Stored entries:
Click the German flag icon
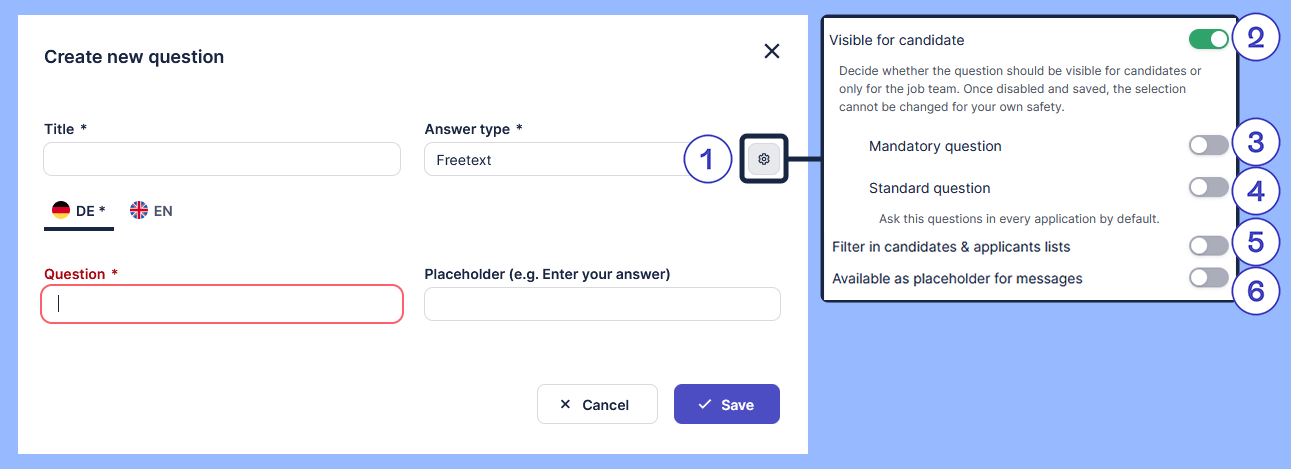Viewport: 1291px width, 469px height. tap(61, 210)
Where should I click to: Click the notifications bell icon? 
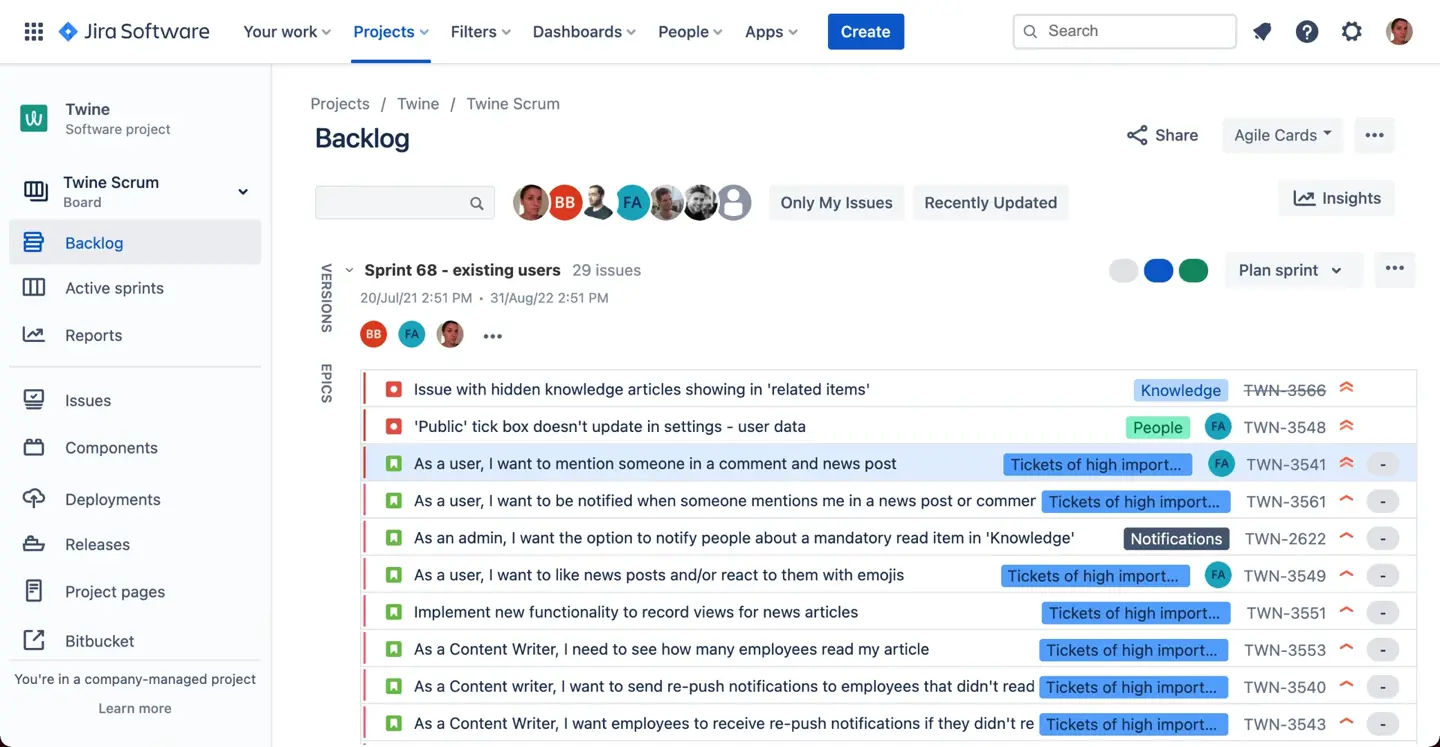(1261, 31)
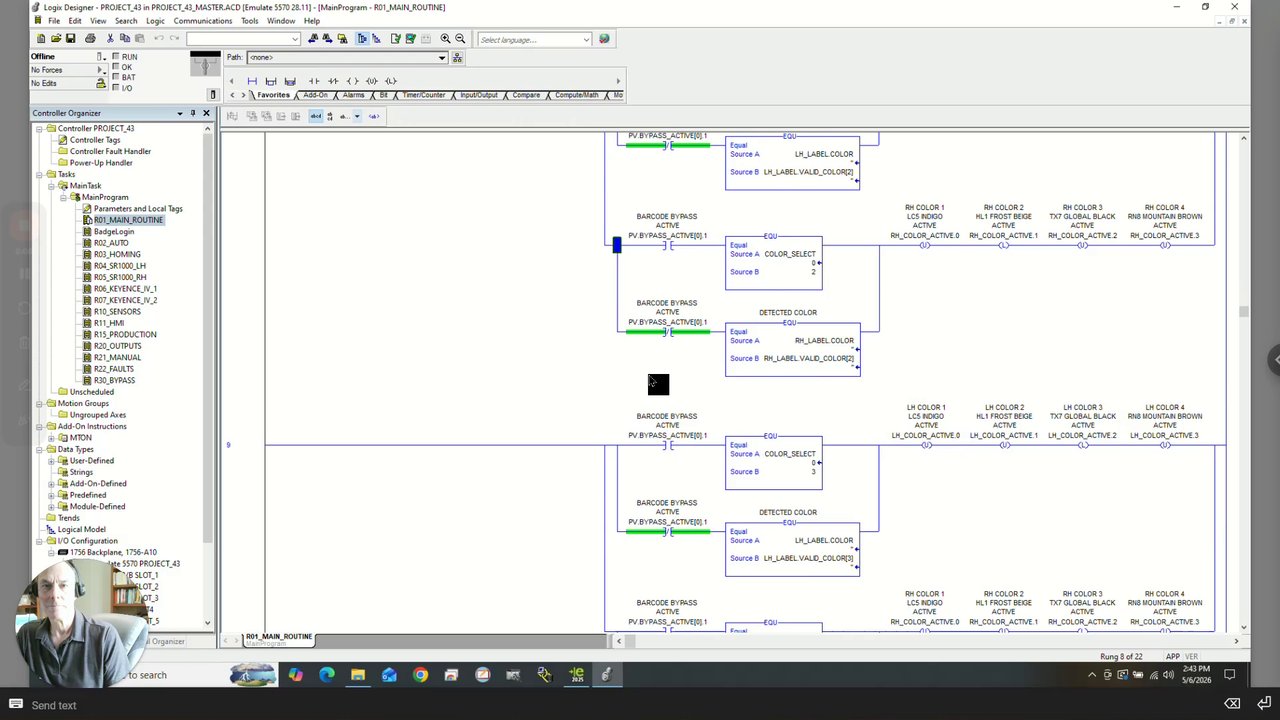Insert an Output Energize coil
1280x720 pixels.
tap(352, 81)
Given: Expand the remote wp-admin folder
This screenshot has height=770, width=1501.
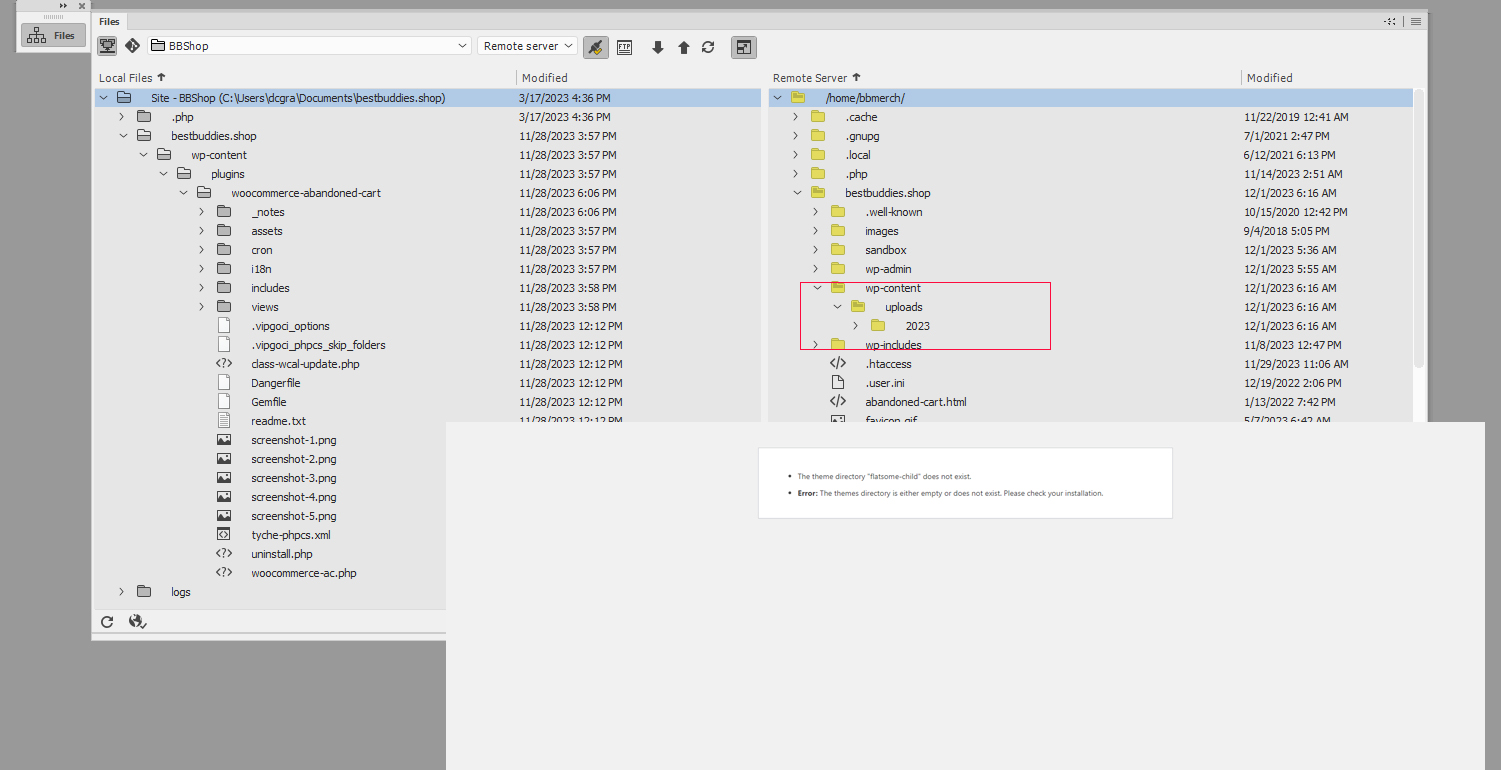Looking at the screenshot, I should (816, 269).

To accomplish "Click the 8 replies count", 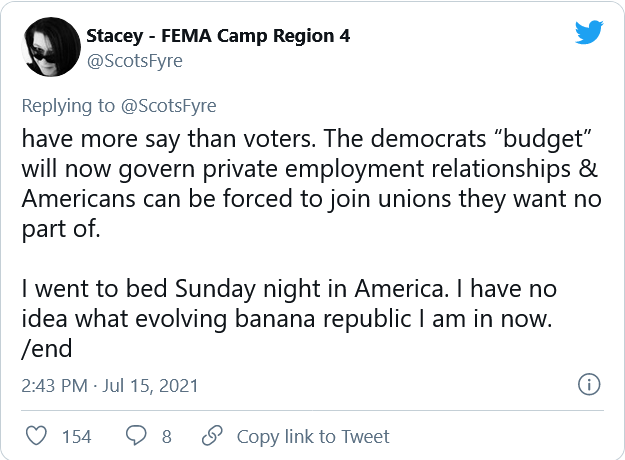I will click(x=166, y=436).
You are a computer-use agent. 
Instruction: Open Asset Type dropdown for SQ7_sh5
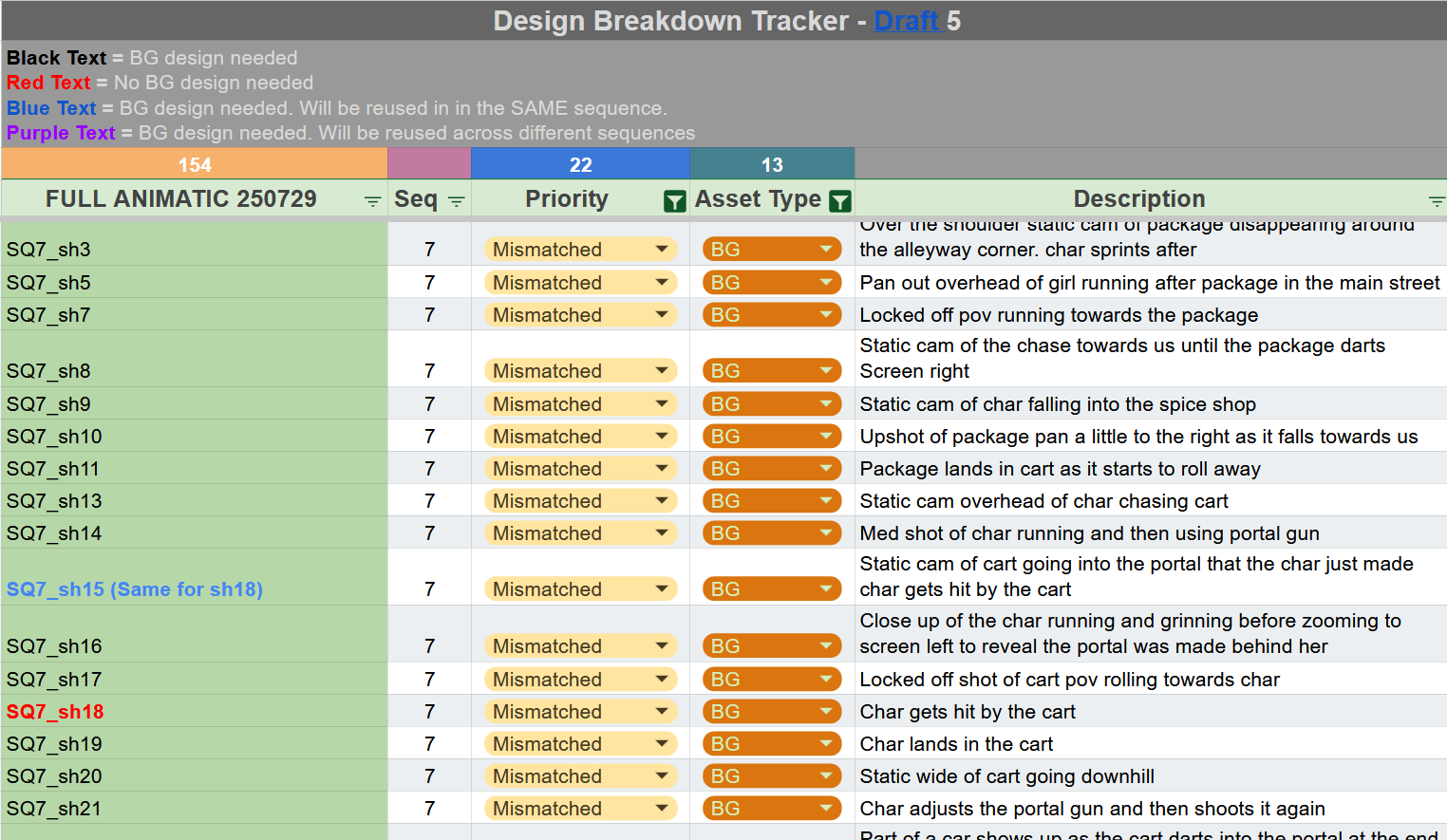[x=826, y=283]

Requirement:
Print exactly the lines from the one containing "You are a computer-use agent." through the last line of the records, both included, and leave out the pictures.

Task output:
You are a computer-use agent. 
Instruction: Open Asset Type dropdown for SQ7_sh5
[x=826, y=283]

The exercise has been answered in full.